Das Konzept ist eine Reaktion auf Terroranschläge und hat sich schon am letzten Rosenmontag bewährt. Auch die Stadt, das Festkomitee und die Willi-Ostermann-Gesellschaft haben ihre Sicherheitskonzepte optimiert.

Es werden deutlich mehr Sicherheitsleute in der Altstadt unterwegs sein. Außerdem werden Alter Markt und Heumarkt mit Kameras überwacht. Ergänzend gibt es eine Imagekampagne mit Plakaten gegen Wildpinkeln, Müll und übertriebenen Alkoholkonsum.

Das Festkomitee Kölner Karneval hat die neue Kampagne zusammen mit der Willi-Ostermann-Gesellschaft und der Stadt Köln erarbeitet.

"Merkste selber, ne"

Dem einen oder anderen sind die Plakate mit der Botschaft "Merkste selber, ne" schon in der Stadt aufgefallen. Pünktlich zum 11.11. sollen sie an 130 Flächen hängen.

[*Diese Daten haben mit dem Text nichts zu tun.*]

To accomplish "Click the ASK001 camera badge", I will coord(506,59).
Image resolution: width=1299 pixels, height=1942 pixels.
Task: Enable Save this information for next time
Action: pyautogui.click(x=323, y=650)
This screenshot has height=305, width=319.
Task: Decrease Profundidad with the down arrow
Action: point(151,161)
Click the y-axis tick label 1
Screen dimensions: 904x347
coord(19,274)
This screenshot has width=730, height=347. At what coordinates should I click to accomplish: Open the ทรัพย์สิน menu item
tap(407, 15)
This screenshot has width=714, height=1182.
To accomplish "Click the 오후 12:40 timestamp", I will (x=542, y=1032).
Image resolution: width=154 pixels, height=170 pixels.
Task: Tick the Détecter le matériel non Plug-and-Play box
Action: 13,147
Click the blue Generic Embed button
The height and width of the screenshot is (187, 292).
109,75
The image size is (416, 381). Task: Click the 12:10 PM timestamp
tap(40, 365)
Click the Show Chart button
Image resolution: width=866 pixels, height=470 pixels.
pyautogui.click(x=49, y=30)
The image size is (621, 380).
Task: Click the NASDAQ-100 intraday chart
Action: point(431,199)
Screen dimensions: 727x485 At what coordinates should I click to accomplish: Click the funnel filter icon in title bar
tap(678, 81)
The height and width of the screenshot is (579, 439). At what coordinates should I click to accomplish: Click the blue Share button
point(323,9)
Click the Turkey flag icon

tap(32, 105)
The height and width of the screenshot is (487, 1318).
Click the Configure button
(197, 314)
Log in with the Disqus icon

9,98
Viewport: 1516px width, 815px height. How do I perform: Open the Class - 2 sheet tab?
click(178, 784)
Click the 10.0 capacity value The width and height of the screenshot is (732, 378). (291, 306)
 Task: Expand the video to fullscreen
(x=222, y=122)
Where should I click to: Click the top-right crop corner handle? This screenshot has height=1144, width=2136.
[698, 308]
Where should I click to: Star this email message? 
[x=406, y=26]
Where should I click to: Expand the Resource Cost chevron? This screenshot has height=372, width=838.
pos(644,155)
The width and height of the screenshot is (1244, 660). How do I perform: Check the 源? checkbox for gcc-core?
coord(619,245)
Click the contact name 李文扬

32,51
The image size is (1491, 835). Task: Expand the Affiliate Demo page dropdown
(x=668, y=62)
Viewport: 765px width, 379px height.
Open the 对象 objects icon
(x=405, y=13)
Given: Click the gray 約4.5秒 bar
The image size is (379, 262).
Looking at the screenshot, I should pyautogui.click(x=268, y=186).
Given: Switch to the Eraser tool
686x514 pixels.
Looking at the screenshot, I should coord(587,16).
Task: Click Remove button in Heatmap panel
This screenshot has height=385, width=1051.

Darauf steht zum Beispiel: "Das P in Karneval steht für Pinkeln". Da es kein "P" in Karneval gibt, soll auch der Straßenkarneval in Köln ohne Wildpinkeln auskommen. Das gleiche gilt für Müll und übertriebenen Alkoholkonsum.

Mit Beginn des Straßenkarnevals in der Woche um Weiberfastnacht sollen die Plakate dann erneut für rücksichtsvolles und sauberes Feiern in Köln werben.

Eine weitere Neuerung wird sein, dass am 11.11. die Security aufgestockt wird. Unter anderem sollen Kameras den Heumarkt und den Alter Markt sichern.

Außerdem wird Christoph Kuckelkorn zum ersten Mal Präsident des Festkomitees sein.